Never under estimate the power of stupid people in large groups.

woodhick

Rod I know this is off topic from the post you started :-X, but what part of WV are you located in. ???
Woodmizer LT40 Super 42hp Kubota, and more heavy iron woodworking equipment than I have room for.

bberry

    There are a lot of people who think of themselves as environmentalists and wander through the woods and dislike bending over and/or pushing a branch aside. They feel it's up to the land owner to make the forest into a martha Stewart forest with everything prim and proper. No limbs or litter on the ground for them to trip on! What the he** are they doing on our land without asking. Sometimes they ask but then come back and tell you how to manage your forest. I like to tell them to send a letter to God complaining about the blow downs and lightning smashed trees. I wish they would go back to the city.

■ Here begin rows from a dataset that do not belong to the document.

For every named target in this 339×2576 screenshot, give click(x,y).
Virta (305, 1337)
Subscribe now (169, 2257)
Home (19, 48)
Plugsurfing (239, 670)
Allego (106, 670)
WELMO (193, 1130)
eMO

I don't tell them how to manage their asphalt! Some states are passing laws requiring written permission while on anothers property. We are getting these so called environmentalists creating problems when their hidden agenda's are to get their hands on private property. Some are advocating huge new Parks so they can bus in thousands of tourists to see the wilderness. As landowners the time has come to hold out our hands and say the fee for hiking, hunting, bird watching, cross country sking, etc. is 5 bucks of more to help pay the taxes and up keep on the land since it costs more to keep the land than we get out of it. After I put my land into tree growth to lower the taxes the town assessors circumvented the law by raising the evaluation on everything else. This is only commonly done in small towns and state officials know all about it. The paper companies don't own anything else in town so the assessors can't get them. That means a poor working class man in town can't get a profit because the town takes it all over the 50 to 60 years it takes to get a crop of trees. The governor and state officials say get a lawyer and take it to court. Does a poor man have the money and time? Shame on the state officials for allowing a law(tree growth) to be applied by different standards from town to town.

Darin

Kentucky has a very good website on Habitat How To's.
Cavity trees , snag trees, rabbitat, etc, etc.

http://fw.ky.gov/howto.asp?lid=631&NavPath=C108C177


hillbilly

           Ive recently kind uf stumbled or fell into a deal where a organization that has unlimited amounts of resources{timber} that needs to be salvaged blowdowns and such like that some dead standing trees or trees that have just started dying .It is a pretty big  varible as far as we would call salvageed timber . They have their own team of foresters to check on things from time to time and mark some of the mature timber that they would like to harvest
            There is alot of small stuff in spots that has fell down or been blowed down over the years and this is some thing that they dont want disturbed they allso want to leave a den tree every so many 100ft for squirrels and such most of the white oak timber is left since it is more hearty and the buggs dont seem to bother it quite as much and the white oak species seem to produce more acorns for the wild life any way.